Scenario Two: If a GP works in two practices and recorded as a full-time practitioner in both practices, 50% of their expenditure/claims will be assigned to Practice A and 50% of the expenditure/claims will be assigned to Practice B.
Scenario Three: If a GP is working in two practices and recorded as a full-time practitioner in Practice A and a Locum in Practice B, then 75% of their expenditure/claims will be assigned to Practice A and 25% of the expenditure/claims will be assigned to Practice B.
Scenario Four: If a GP is working in three practices and recorded as a full-time practitioner in Practice A and a Locum in Practice B & Practice C, then 62.5% (50% + (50%/3)) of their expenditure/claims will be assigned to Practice A and 16% (50%/3) of the expenditure/claims will be assigned to Practice B and Practice C.
Scenario Five: If a GP works in one practice and is recorded as a Locum practitioner, then 75% of their expenditure/claims will be assigned to that practice.
What is the definition of a locum? A locum means a Medical Practitioner (with a current practising certificate) who provides the Services in place of another Practitioner during that Practitioner’s normal working hours. A Locum may:
a) work providing consultation Services to the patients of the Practitioner during those working hours if the Practitioner is performing work other than providing ordinary Services to patients or is on temporary leave (for whatever reason);
b) provide Services in place of more than one Practitioner during any period of time;
c) not consult with patients of the Practitioner at the same times as the Practitioner; and
d) not be used to extend the normal working hours of the Practitioner.
The definition is sourced from the PHO Agreement.
What if a GP works for a practice that is not part of a PHO?

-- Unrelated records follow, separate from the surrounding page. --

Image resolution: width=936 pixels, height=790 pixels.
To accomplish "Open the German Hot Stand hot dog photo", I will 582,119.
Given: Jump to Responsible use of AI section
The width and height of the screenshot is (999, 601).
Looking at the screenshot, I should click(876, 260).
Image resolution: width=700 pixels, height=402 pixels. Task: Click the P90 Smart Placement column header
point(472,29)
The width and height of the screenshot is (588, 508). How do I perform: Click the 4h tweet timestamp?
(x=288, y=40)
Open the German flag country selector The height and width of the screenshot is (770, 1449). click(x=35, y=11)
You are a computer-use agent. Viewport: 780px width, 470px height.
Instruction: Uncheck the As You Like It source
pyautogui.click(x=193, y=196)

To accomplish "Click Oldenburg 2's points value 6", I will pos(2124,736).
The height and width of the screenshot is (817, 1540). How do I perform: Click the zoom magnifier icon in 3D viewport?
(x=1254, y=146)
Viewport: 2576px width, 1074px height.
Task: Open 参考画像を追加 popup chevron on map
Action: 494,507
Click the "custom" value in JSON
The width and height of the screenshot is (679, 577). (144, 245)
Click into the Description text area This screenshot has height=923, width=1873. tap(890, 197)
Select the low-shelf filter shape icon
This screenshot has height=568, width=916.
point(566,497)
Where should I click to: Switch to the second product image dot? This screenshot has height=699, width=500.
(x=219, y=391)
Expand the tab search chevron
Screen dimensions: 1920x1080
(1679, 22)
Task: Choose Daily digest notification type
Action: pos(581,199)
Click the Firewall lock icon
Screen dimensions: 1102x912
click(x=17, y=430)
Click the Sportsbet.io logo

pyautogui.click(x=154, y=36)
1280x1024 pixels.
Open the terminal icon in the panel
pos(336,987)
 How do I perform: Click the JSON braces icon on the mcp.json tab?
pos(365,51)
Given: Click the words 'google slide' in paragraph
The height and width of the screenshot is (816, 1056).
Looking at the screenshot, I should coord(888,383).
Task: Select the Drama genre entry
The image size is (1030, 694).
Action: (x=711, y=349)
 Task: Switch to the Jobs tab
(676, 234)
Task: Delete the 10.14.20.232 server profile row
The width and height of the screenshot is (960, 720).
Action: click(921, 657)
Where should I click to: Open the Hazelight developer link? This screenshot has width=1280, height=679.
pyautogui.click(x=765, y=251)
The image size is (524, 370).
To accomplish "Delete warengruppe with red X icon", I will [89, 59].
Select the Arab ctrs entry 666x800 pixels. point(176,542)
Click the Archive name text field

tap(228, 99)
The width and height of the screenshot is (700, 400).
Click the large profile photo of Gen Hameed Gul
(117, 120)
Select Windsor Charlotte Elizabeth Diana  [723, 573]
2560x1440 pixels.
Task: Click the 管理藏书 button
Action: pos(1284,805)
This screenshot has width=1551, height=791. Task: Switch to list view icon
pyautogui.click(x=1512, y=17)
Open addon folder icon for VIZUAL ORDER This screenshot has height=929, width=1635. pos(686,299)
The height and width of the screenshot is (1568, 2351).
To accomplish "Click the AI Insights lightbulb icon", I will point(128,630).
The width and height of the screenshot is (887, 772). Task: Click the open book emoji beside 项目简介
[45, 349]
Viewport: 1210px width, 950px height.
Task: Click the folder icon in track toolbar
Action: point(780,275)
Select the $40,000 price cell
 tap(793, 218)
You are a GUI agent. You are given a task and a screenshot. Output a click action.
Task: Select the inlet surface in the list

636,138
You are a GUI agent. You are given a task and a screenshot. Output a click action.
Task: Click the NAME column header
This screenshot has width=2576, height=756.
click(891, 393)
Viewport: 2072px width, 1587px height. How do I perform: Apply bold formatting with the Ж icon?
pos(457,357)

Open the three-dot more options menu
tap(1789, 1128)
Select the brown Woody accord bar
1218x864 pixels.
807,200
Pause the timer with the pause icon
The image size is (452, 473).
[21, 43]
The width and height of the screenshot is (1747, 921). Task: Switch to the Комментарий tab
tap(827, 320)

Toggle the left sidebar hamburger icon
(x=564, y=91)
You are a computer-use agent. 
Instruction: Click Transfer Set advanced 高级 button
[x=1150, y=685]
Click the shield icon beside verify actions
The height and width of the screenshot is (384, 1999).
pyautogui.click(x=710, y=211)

This information is not provided to us, so we are not able to identify when a provider works in both a PHO practice and non-PHO practice.
Does the amount of time a GP spends as a locum in a practice influence the split of funding? Yes and No. As long as the GP is recorded as a locum at that practice then that is the calculated logic that will be applied. The split is only applied for the date period that the GP is shown as working in the PHO.
What portion percent would be allocated to a locum at two or more practices?Depending on the number of practices they work in, and the locum flag, the 75% is split.
If a Locum is not with a PHO at all will they be counted? No.